По пути Алеша подробно, с юморком рассказывал о злополучной поездке в Ташкент. Костя то поддакивал, то возмущался, весело смеясь и вспоминая что-то свое. И ни капли не сердился он на Илью, словно они всегда были закадычными, искренними друзьями. Алеша не очень понимал, что же это. Если Костя в самом деле любил Владу, то не мог он ее усту пить Илье. А если не любил, то зачем столько трагических переживаний? Разве что для стихов о несчастной любви? Жалостливые стихи почему-то больше нравятся и себе, и людям. Особенно те, что с надрывом, со слезой.

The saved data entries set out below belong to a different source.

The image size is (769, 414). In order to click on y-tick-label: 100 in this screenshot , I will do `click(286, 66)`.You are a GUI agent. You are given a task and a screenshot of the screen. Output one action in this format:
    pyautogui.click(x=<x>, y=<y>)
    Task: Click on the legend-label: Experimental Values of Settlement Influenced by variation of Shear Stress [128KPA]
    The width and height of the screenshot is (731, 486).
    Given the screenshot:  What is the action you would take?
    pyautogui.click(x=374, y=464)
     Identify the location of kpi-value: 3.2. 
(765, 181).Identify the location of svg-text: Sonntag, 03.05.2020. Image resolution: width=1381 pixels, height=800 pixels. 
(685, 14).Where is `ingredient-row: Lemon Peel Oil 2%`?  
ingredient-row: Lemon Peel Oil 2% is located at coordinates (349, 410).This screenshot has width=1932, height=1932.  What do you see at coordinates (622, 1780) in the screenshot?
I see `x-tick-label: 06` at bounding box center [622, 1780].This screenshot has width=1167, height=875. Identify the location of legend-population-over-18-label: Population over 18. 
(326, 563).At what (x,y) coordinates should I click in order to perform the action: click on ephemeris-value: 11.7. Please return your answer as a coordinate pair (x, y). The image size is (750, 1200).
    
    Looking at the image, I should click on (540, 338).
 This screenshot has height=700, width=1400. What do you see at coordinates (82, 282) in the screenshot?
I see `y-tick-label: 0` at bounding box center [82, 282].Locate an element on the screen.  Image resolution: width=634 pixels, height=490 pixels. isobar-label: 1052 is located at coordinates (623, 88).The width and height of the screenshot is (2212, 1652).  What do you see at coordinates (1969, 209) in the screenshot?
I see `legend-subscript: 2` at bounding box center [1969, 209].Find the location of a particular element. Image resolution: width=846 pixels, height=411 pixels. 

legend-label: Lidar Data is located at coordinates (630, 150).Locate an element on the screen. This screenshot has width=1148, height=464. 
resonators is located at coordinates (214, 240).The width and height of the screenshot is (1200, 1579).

К Ванькову кряжистому дому они подходили в обнимку. И Ванек приметил их в окно за целый квартал. Он выскочил на пустырь в черных сатиновых трусах до колен, в бутсах и сильно пробил мяч ребятам. Костя рванулся ему навстречу, ловко, как пушинку, поймал мяч, подбросил его и принял на голову, на свою лопоухую умную голову. Ванек пружинисто запрыгал на месте, как это делают, разминаясь, футболисты. Затем нагнулся, стал поправлять шнуровку на бутсах:
— Живем, робя! Отец дает коня на две ездки. По воскресеньям. Будем возить саксаул и пить пиво!
— Не врешь? Вот это да! — Алеша от удивления раскрыл рот.
— Нас опять продаст Костя. Ты ему, Алеш, как человеку сказал, а он… Ну чего на меня зенки уставил? Ты рассказал Петеру про ресторан? — наступал Ванек на Костю.
— Да ты что! — не на шутку вспылил Костя.
— Ты продал!
— Подожди, Ванек. Это не он, — становясь между ними, сказал Алеша.
— А я знаю кто! Точно знаю!
— Кто?
— Вас продал Федя! — озаренный внезапной догадкой, выпалил Костя. — Он!
— Ерунда! Ни за что не поверю! Нет, — убежденно возразил Алеша. — Федор Ипатьевич ненавидит доносчиков, он правдивый человек.
— Все это так. Только вы послушайте. Федя — старый друг Петерова отца. Они запросто с Петером. Федя мог все рассказать Петеру от чистого сердца, а тот дело завел.
— Он не любит Петера. Не откровенничает с ним, — снова, еще решительнее, возразил Алеша.
11Урок военного дела был общим для двух десятых классов. В небольшом школьном тире, недавно построенном ребятами, учились стрельбе из мелкокалиберки. Пахло порохом. С короткими перерывами тонко и протяжно похлестывали выстрелы да раздавался сухой старческий кашель много курившего военрука.
Всякий раз на линию огня выходило по четыре человека, а остальные тесной группой стояли метрах в пяти позади и молча наблюдали за стрельбой. Если же кто-нибудь заговаривал в полный голос, военрук исподлобья строго смотрел в толпу, выискивая виновника. А когда находил, командовал «молчать!» и грозился доложить об этом директору школы. Но, на счастье ребят, военрук страдал склерозом и о своей угрозе тут же забывал.
В тир пришел историк Федя. Все знали давно: когда Гладышев был свободен от урока и слышал стрельбу, он не выдерживал этого соблазна. Он давал здесь ребятам советы. Военрук иногда сурово хмурил брови, слушал Федю, но из уважения ничего не говорил.